Didanosine: Potential pharmacokinetic interaction (decreased levofloxacin absorption). Administer levofloxacin at least 2 hours before or 2 hours after buffered didanosine (pediatric oral solution admixed with antacid).
Digoxin: Pharmacokinetic interaction unlikely; no clinically important effect on pharmacokinetics of digoxin or levofloxacin.
Iron, Multivitamins and Mineral Supplements: Potential pharmacokinetic interaction (decreased levofloxacin absorption). Administer levofloxacin at least 2 hours before or 2 hours after ferrous sulfate or dietary supplements containing zinc, calcium, magnesium or iron.
Nonsteroidal Anti-inflammatory Agents (NSAIAs): Potential pharmacologic interaction (possible increased risk of CNS stimulation and seizures). Animal studies suggest risk may be less than that associated with some other fluoroquinolones and that risk varies depending on the specific NSAIA.

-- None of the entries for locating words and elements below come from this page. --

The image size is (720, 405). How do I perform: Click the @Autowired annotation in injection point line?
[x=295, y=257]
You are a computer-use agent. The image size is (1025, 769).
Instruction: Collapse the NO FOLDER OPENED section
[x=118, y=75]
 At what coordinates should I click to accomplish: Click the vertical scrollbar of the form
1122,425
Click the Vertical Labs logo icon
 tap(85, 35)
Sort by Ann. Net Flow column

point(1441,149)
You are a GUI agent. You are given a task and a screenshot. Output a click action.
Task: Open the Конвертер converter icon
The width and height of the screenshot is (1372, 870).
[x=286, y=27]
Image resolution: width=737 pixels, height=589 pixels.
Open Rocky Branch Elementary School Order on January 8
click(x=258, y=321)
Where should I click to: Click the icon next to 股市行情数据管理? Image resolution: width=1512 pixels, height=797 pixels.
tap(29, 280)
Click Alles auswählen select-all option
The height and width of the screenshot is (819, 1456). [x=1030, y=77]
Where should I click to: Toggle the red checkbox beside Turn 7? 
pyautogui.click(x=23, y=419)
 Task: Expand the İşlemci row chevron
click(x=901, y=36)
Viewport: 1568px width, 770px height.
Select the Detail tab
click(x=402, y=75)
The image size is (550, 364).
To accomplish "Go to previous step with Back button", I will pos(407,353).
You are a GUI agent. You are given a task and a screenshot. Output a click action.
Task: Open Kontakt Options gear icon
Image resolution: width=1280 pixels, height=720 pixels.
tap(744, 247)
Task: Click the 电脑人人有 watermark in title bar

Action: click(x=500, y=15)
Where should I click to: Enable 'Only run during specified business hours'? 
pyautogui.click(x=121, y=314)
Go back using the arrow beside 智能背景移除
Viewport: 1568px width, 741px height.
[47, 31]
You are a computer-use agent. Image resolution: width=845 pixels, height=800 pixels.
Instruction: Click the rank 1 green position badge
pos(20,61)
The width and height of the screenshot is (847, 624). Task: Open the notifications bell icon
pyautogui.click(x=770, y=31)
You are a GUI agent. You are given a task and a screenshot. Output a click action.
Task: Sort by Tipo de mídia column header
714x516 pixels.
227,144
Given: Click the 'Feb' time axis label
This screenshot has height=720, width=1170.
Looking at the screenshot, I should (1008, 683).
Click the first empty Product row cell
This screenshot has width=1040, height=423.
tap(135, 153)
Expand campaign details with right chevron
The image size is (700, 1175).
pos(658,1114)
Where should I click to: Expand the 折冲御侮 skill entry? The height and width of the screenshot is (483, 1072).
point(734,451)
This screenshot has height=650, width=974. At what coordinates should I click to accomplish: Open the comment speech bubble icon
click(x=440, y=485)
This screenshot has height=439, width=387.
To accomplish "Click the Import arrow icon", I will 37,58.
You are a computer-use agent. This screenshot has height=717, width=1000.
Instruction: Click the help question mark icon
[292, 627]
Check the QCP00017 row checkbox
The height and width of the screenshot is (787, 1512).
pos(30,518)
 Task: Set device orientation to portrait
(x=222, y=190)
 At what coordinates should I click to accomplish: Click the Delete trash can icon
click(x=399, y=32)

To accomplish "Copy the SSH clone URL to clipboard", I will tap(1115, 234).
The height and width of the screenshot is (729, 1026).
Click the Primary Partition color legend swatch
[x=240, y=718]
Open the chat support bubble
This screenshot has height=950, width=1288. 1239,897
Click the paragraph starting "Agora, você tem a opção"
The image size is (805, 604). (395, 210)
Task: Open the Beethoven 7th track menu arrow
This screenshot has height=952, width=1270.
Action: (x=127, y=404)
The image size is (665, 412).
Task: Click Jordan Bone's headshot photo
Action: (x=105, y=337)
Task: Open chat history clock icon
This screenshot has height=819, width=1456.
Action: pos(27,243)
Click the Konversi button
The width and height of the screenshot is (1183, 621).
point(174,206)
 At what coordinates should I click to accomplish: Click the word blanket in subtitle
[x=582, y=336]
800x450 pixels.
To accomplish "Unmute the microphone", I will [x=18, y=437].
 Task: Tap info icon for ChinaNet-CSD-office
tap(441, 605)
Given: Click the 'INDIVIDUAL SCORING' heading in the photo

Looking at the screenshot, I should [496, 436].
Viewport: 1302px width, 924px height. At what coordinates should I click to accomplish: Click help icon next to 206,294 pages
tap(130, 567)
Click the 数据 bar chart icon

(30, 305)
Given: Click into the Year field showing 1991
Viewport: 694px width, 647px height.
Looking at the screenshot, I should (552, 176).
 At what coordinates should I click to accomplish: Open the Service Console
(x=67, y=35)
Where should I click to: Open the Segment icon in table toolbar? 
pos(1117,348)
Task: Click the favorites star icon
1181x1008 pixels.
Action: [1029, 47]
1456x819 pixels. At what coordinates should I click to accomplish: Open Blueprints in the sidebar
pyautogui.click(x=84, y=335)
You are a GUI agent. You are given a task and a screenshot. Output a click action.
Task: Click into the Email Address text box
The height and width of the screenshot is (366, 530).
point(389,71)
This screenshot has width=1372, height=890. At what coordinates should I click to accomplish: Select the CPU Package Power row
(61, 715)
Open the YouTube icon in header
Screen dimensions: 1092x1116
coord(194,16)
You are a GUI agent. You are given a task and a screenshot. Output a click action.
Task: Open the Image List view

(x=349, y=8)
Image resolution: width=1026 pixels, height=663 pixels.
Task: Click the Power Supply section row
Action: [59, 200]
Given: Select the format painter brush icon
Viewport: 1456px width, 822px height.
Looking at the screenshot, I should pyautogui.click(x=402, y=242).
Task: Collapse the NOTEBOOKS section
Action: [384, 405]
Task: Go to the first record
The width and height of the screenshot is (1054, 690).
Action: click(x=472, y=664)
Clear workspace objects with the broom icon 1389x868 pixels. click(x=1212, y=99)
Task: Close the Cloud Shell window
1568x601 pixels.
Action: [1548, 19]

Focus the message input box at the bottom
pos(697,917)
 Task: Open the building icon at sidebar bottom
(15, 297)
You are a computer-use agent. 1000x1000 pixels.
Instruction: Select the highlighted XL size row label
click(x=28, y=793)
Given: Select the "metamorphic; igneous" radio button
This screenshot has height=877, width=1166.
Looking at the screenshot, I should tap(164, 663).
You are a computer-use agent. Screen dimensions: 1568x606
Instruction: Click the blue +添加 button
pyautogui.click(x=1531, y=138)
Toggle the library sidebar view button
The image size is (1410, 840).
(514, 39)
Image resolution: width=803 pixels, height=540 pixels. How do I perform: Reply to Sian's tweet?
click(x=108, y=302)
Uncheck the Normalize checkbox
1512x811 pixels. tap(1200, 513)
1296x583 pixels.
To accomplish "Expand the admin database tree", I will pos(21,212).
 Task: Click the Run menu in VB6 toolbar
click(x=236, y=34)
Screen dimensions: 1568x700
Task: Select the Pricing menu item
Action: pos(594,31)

Probenecid: Potential pharmacokinetic interaction (increased levofloxacin AUC and half-life). Not considered clinically important; dosage adjustments are not required.
Sucralfate: Potential pharmacokinetic interaction (decreased levofloxacin absorption); no pharmacokinetic interaction if given 2 hours apart. Administer levofloxacin at least 2 hours before or 2 hours after sucralfate.
Theophylline: Pharmacokinetic interaction unlikely. However, pharmacokinetic interaction (increased theophylline half-life and increased risk of theophylline-related adverse effects) occurs with some other quinolones. Closely monitor serum theophylline concentrations and adjust theophylline dosage accordingly; consider that adverse theophylline effects (e.g., seizures) may occur with or without elevated theophylline concentrations.
Warfarin: Potential pharmacologic interaction (increased prothrombin time). Monitor prothrombin time or other suitable coagulation tests and monitor for bleeding.